One Anti-Racist Action You Can Take Today: Reflect On The Beloved Community

One Anti-Racist Action You Can Take Today: Reflect On The Beloved Community

Guimel DeCarvalho
Vice President of People & Culture

As we wait to see the first Black and Asian woman be inaugurated Vice President of the United States today, it can be tough to reconcile it with the images we saw on January 6th. This seeming conflict was not unforeseen by Dr. Martin Luther King Jr. In fact, it was seen as a necessary step to reach the concept of the “Beloved Community.” Read more about what the Beloved Community is and learn about Dr. King’s philosophy of non-violence and Six Steps for Nonviolent Social Change directly at The King Center website linked below. Then learn about what The King Center is currently doing. Then watch this historic moment.

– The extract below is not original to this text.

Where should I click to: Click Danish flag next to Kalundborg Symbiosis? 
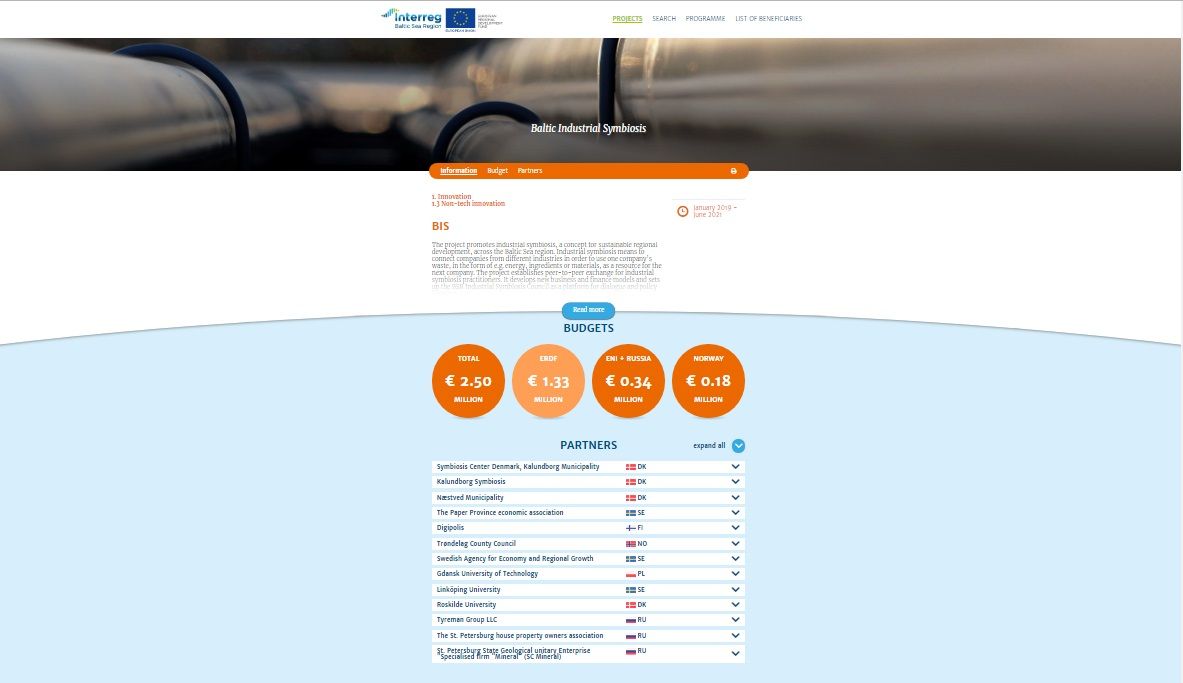(x=631, y=482)
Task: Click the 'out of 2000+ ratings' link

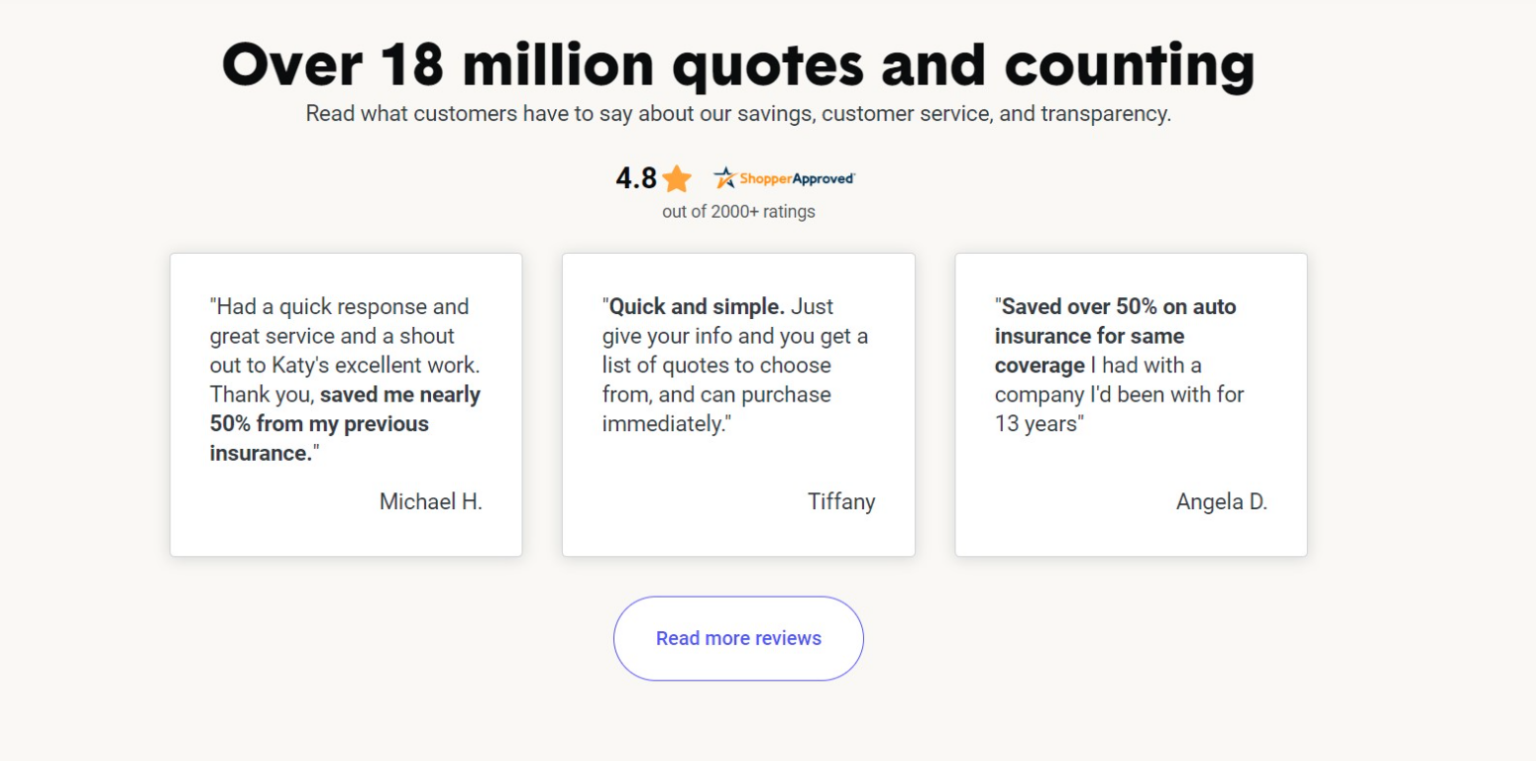Action: pyautogui.click(x=737, y=211)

As can be found on The King Center Website:

Dr. King’s Beloved Community was not devoid of interpersonal, group or international conflict. Instead he recognized that conflict was an inevitable part of human experience. But he believed that conflicts could be resolved peacefully and adversaries could be reconciled through a mutual, determined commitment to nonviolence. No conflict, he believed, need erupt in violence. And all conflicts in The Beloved Community should end with reconciliation of adversaries cooperating together in a spirit of friendship and goodwill.”

In his 1959 Sermon on Gandhi, Dr. King elaborated on the after-effects of choosing nonviolence over violence: “The aftermath of nonviolence is the creation of the beloved community, so that when the battle’s over, a new relationship comes into being between the oppressed and the oppressor.” In the same sermon, he contrasted violent versus nonviolent resistance to oppression. “The way of acquiescence leads to moral and spiritual suicide. The way of violence leads to bitterness in the survivors and brutality in the destroyers. But, the way of non-violence leads to redemption and the creation of the beloved community.””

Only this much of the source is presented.